Gliomas are further categorized according to their grade, which is determined by pathologic evaluation of the tumor.
  • Low-grade gliomas are well-differentiated (not anaplastic); these are benign and portend a better prognosis for the patient.
  • High-grade gliomas are undifferentiated or anaplastic; these are malignant and carry a worse prognosis.
Of numerous grading systems in use, the most common is the World Health Organization (WHO) grading system for astrocytoma.

By location

Gliomas can be classified according to whether they are above or below a membrane in the brain called the tentorium. The tentorium separates the cerebrum, above, from the cerebellum, below.
  • supratentorial: Above the tentorium, in the cerebrum, mostly in adults (70%). Senator Edward M. Kennedy's brain tumor, for example was supratentorial, in the parietal area in the upper part of the left side of his brain, above the ear.
  • infratentorial: Below the tentorium, in the cerebellum, mostly in children (70%)

Stroke

A stroke happens when blood flow to a part of the brain stops.
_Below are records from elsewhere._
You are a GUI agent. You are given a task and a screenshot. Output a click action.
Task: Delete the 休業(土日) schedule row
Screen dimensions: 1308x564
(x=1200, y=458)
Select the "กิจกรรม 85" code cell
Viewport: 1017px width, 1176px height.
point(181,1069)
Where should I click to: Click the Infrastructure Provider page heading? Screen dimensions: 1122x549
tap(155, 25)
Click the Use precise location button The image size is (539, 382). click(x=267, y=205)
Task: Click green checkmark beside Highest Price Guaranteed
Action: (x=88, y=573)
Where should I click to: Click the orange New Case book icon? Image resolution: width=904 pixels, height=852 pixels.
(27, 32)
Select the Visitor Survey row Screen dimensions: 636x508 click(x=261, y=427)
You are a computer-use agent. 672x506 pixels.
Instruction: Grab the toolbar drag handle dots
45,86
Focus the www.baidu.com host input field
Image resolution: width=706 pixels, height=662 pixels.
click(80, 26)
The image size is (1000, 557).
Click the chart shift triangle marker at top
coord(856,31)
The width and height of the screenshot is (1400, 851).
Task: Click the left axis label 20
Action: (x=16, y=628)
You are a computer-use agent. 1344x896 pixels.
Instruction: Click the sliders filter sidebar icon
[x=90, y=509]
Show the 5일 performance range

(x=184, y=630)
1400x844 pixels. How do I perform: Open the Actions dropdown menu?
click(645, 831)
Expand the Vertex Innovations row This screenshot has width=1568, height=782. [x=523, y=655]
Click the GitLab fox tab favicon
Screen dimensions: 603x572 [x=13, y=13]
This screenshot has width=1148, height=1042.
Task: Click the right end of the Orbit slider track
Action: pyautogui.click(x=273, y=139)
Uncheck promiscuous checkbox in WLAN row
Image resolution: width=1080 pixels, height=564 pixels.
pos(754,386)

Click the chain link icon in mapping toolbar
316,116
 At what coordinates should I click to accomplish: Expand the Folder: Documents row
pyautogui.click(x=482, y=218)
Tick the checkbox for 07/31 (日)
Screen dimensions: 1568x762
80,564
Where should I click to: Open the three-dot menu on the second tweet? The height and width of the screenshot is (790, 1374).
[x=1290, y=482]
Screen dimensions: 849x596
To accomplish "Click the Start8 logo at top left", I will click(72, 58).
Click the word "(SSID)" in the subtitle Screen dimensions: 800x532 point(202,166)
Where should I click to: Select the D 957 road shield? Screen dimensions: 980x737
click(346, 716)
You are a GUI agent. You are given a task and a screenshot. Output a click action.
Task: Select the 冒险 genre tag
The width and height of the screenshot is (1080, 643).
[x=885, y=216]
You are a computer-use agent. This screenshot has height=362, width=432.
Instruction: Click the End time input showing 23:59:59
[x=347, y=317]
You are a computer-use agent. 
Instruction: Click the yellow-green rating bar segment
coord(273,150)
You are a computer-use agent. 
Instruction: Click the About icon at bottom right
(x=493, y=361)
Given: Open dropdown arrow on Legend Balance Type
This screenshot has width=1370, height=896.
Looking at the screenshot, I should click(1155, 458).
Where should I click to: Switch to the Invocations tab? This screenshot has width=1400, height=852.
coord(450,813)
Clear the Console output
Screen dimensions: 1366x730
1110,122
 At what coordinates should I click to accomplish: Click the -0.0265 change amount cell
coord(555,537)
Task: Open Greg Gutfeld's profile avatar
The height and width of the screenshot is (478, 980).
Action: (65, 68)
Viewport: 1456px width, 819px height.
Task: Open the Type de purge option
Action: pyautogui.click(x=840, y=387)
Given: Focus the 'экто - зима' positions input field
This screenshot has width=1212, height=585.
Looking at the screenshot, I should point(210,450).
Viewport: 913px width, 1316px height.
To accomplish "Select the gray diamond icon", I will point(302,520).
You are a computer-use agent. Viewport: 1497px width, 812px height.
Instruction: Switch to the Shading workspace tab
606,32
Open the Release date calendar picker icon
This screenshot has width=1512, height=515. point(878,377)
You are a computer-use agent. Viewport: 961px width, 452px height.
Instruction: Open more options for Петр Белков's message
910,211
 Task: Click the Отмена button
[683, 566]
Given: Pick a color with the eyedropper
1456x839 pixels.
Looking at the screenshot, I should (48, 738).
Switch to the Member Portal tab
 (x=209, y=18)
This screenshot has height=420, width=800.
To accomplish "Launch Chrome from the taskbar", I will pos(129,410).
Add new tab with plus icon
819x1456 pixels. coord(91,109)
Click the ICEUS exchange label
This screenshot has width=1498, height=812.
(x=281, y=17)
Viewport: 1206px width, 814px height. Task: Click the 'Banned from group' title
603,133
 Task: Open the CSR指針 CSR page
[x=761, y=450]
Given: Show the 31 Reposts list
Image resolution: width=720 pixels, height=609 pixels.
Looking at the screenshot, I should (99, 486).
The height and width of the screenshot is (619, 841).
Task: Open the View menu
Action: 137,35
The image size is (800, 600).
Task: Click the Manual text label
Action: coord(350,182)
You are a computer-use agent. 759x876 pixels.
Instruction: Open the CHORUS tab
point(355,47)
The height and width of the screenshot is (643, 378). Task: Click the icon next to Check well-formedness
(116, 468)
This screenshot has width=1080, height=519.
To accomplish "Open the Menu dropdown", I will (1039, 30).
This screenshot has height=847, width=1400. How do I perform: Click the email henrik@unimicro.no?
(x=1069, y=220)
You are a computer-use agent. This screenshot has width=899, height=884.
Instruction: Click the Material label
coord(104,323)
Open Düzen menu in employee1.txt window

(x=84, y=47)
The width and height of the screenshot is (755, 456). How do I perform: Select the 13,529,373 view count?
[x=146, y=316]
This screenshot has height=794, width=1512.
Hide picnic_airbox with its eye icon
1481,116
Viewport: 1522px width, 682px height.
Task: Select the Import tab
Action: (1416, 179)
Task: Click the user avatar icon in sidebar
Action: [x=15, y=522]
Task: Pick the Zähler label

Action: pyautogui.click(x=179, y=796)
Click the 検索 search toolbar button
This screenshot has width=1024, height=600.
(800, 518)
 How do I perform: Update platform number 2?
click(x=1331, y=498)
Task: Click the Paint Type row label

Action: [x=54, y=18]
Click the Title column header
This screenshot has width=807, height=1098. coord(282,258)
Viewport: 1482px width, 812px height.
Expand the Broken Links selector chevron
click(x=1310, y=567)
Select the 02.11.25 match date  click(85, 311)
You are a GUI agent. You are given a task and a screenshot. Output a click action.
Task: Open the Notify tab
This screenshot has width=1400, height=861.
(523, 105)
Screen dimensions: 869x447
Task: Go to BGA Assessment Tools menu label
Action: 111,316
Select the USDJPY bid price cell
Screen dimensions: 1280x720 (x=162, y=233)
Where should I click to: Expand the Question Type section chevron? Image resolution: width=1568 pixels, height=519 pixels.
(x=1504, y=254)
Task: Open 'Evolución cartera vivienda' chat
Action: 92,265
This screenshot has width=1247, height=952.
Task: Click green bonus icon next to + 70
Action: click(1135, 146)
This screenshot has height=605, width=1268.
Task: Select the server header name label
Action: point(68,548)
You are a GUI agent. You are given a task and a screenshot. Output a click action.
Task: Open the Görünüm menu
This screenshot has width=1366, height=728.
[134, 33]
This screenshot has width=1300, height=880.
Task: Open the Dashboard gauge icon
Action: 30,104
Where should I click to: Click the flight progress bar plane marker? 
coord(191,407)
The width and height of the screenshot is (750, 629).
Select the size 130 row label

A stroke is sometimes called a "brain attack."
STROKE RISK FACTORS
High blood pressure is the number one risk factor for strokes. The other major risk factors are:
  • Atrial fibrillation
  • Diabetes
  • Family history of stroke
  • High cholesterol
  • Increasing age, especially after age 55
  • Race (black people are more likely to die of a stroke)

Symptoms

The symptoms of stroke depend on what part of the brain is damaged. In some cases, a person may not know that he or she has had a stroke.
Symptoms usually develop suddenly and without warning. Or, symptoms may occur on and off for the first day or two. Symptoms are usually most severe when the stroke first happens, but they may slowly get worse.
A headache may occur, especially if the stroke is caused by bleeding in the brain. The headache:
  • Starts suddenly and may be severe
  • Occurs when you are lying flat
  • Wakes you up from sleep
  • Gets worse when you change positions or when you bend, strain, or cough

Treatment

A stroke is a medical emergency. Immediate treatment can save lives and reduce disability. Call 911 or your local emergency number or seek urgent medical care at the first signs of a stroke.
It is very important for people who are having stroke symptoms to get to a hospital as quickly as possible. If the stroke is caused by a blood clot, a clot-busting drug may be given to dissolve the clot.
Most of the time, patients must reach a hospital within 3 hours after symptoms begin. Some people may be able to receive these drugs for up to 4 - 5 hours after symptoms begin.
Treatment depends on how severe the stroke was and what caused it. Most people who have a stroke need to stay in a hospital.

 
TREATMENT IN THE HOSPITAL
Clot-busting drugs (thrombolytic therapy) may be used if the stroke is caused by a blood clot. This medicine breaks up blood clots and helps bring back blood flow to the damaged area. However, not everyone can get this type of medicine.
  • For these drugs to work, a person must be seen and treatment must begin within 3 hours of when the symptoms first started. A CT scan must be done to see whether the stroke is from a clot or from bleeding.
  • If the stroke is caused by bleeding instead of clotting, clot-busting drugs (thrombolytics) can cause more bleeding.